# form 80 and previous passports



## remie (Feb 26, 2013)

Hi everyone. I've got a question about form 80. i havent been allocated/havent heard from a case officer yet but ive submitted all documents other than form 80. is this doc a must? ive also already given all police clearances. 

also, in form 80, they ask about previous passports/travel documents. i do not know all the details of my previous passports because they got lost after my parents divorced and we moved out etc etc. i previously entered australia as a student with this current passport that i have tho. will this be a huge problem?


----------



## superm (Jul 1, 2012)

Form 80 is something that CO might ask for.
Better to fill it prior as it takes time.
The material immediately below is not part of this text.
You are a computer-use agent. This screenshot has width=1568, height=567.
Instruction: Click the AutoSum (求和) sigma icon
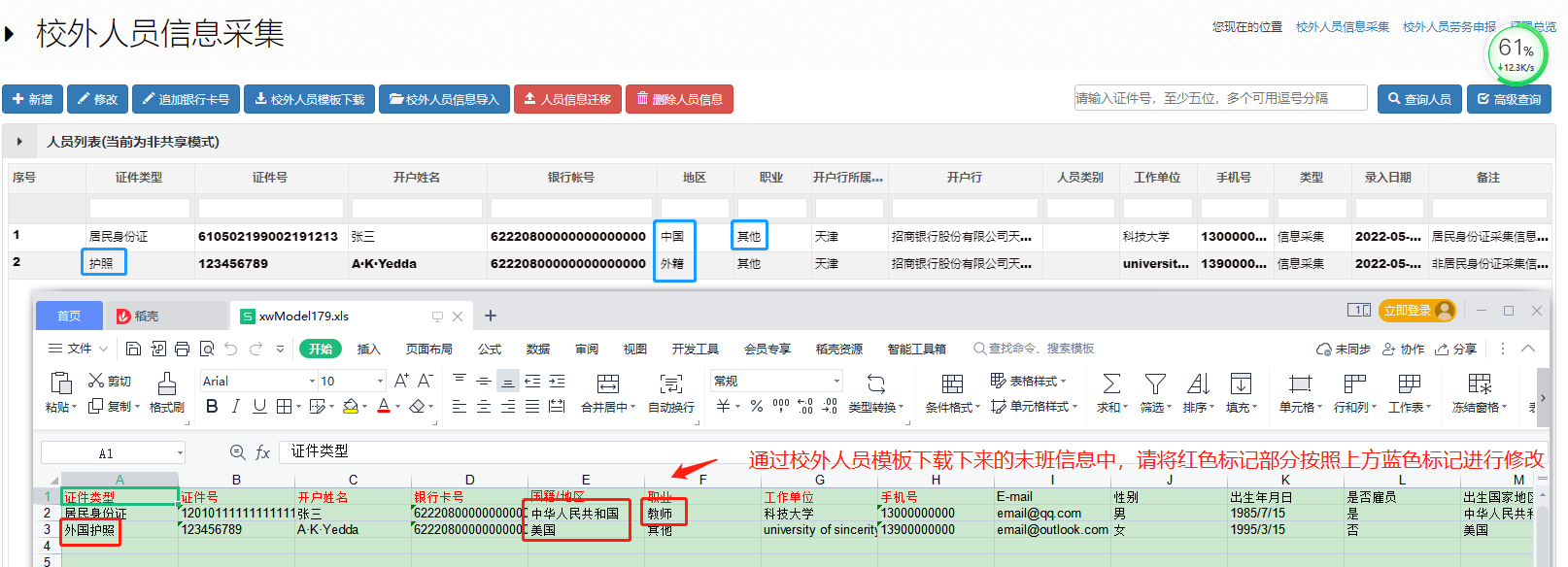1111,384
Should not be a problem with old passport details. I guess you can mention that old passport was lost that's why you got new one so should not be required to mention all the details. You have the number of old passport though .. right?


----------



## remie (Feb 26, 2013)

hey thanks for the reply! yup ive got the old passport's number and i have the date of issue. those details are on the back of my current passport. but that's all i have.


----------



## deeno88 (Apr 12, 2012)

I had to fill this in and I didn't put old passports on


----------



## remie (Feb 26, 2013)

also, for q39 in form 80 " what is the main reason for going to australia", can i just answer to permanently settle down in australia? (im applying for visa 189- skilled indep)


----------



## superm (Jul 1, 2012)

remie said:


> also, for q39 in form 80 " what is the main reason for going to australia", can i just answer to permanently settle down in australia? (im applying for visa 189- skilled indep)


just mention what really is driving you there like for better future prospects or better life...


----------